Is Wind Power Good for the Borderland?

Weather Talk

POSTED: Tuesday, May 13, 2014 - 12:13pm

UPDATED: Tuesday, May 13, 2014 - 3:27pm

A different renewable energy resource has proven its effectiveness in our region due to its abundance and predictability

When ever I write a “Weather Talk” on the topic of wind, I always have someone say” How come the Borderland does not have more wind turbines?” or “Why do we not use the wind as a renewable energy source?” I have wondered the same thing after 19 years here in the Borderland experiencing our windy seasons. In today’s “Weather Talk” I will look at wind energy, the pros and cons and how another renewable energy resource, solar, may be more efficient and cost effective.

Did you know wind is actually a form of solar energy? Wind is formed by of the uneven heating of the atmosphere by the sun, the irregularities of the earth's surface, and the rotation of the earth. Wind flow patterns and speeds are enhanced or modified by bodies of water, vegetation, and mountains and valleys. We have used for many purposes throughout time from windmills to sailing, flying a kite, and even generating electricity.

Windmills are the original “wind turbine” Wind turbines convert the kinetic energy in the wind into mechanical power. This mechanical power has been used for and still is used for specific duties like pumping water or grinding grain. You include a generator and this generator can convert this mechanical power into electricity. We call these uses of the winds kinetic energy “wind power” or “wind energy”

A wind turbine is made up of airfoils, a drive train and a generator. The wind passes over the airfoils or blades that air like a propeller. The wind passing over or through these blades or foils creates a force called aerodynamic lift. This lift causes the blades to rotate the central hub and shaft they are connected to. The shaft is part of a drive train that turns the generator and produces electricity.

There are many positives about the wind turbines when it comes to our environment. They save us from using and depleting our natural resources like, coal, natural gas or oil to produce electricity. The wind turbines do no create any waste hazardous to our environment; nothing goes into the air or water.

I researched El Paso Electric’s Hueco Mountain Wind Ranch which is located east of Horizon City and about 35 miles from downtown El Paso. This wind ranch construction began in December 2000 and was completed over a year later at a cost of 2.2 million dollars. There are only two wind turbines but they are big! According to;

“The EPE Wind Ranch consists of two 660 kilowatt V-47 Vestas wind turbines with 77-ft.-long rotor blades (154 ft. diameter) mounted on 213-ft. towers. The turbines were built in Denmark and shipped to the U.S. in January 2001. The towers consist of three sections. The top two sections were constructed at Bergen Steel of Canutillo, Texas, and the bottom section was built in Utah.

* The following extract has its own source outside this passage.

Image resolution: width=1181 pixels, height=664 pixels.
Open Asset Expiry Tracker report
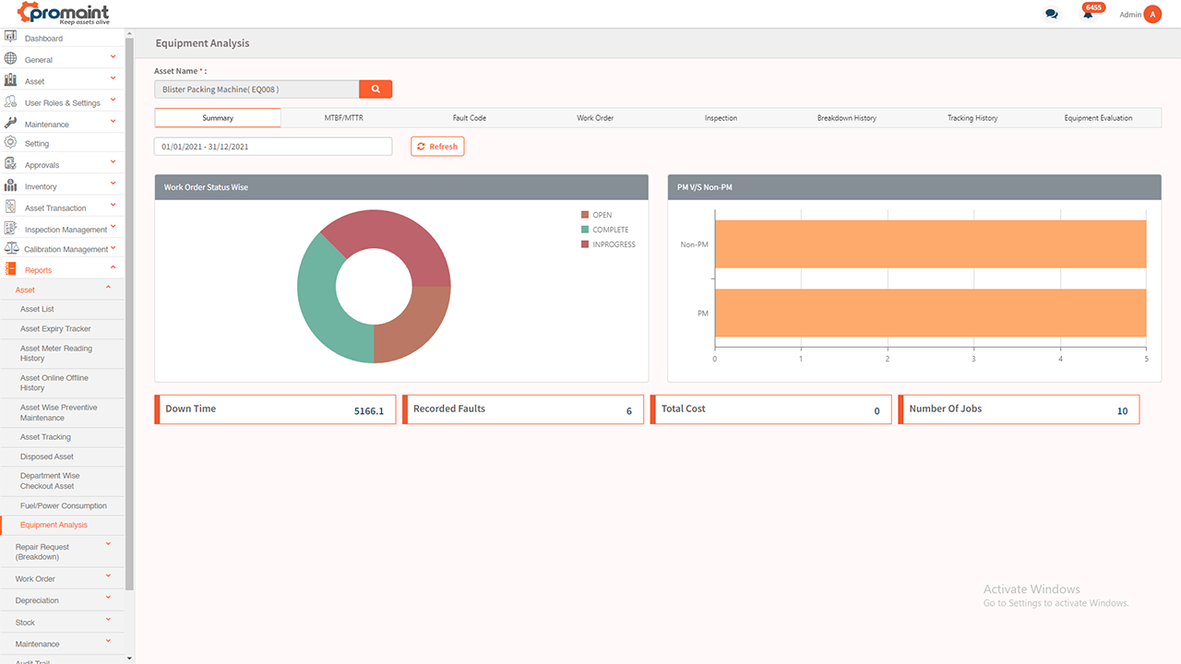click(x=55, y=329)

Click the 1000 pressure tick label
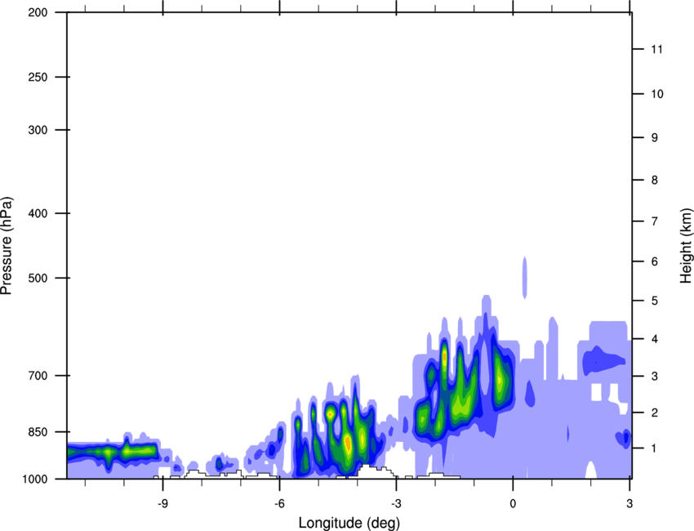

The wind turbines are expected to eventually generate approximately 3,000,000 kWh of electricity a year, which is equivalent to the energy needed to power approximately 500 average El Paso households.

Wind turbines generate the most energy during the winter and spring months.
The wind turbines begin to generate electricity at winds of 8 miles per hour and generate maximum power at 36 miles per hour.

The wind turbines can operate with winds up to 56 miles per hour. At higher wind speeds, they turn out of the wind to prevent damage to turbine parts.”

I talked with El Paso Electric spokesperson Eddie Gutierrez this morning and he says that the company has found out that the wind is not the most efficient renewable energy resource for the Borderland. Gutierrez says “because of how strong our winds are and their unpredictability they can be and are damaging to the wind turbines. The high maintenance costs can have a negative impact on consumers.” As stated above in the Hueco Wind Farm turbine description; “The wind turbines can operate with winds up to 56 miles per hour. At higher wind speeds, they turn out of the wind to prevent damage to turbine parts.” We have wind speeds that exceed the 56 mph many days a year especially at the higher elevations, like on top of the Hueco Mountains. Gutierrez says that because of these environmental factors, El Paso Electric has no plans to expand the wind farm.

The company is focusing on Solar Energy instead.

El Paso Electric has one solar field, the Newman Facility that is located in northeast El Paso that is the size of 80 Football fields, generating 10 Mega watts of electricity, enough to 4,000 homes. The other, Macho Springs Facility is currently under construction and will be the size of 300+ football fields, producing 50 megawatts of electricity, enough to power 17,000 homes! When Macho Springs Solar Facility is completed this coming June, El Paso Electric will be the largest solar energy producing Utility of it size in the country! Very cool! This makes sense since El Paso is technically the 4th sunniest city in the nation with 84% annual sunshine!

Check on my “Weather Talk” articles below for more solar information:
El Paso is one of the Sunniest Cities in the Nation
Should We Power Our Lives with the Borderland Sunshine?

Our Borderland winds are powerful and have many variables that cause them to speed up at a moments notice. I can see how they could wear out wind turbines and consequently cost a lot of money to maintain. Solar energy is more of a consistent, reliable resource. Considering the large number of sunny days the Borderland has, it makes sense to invest in solar energy as a renewable energy resource.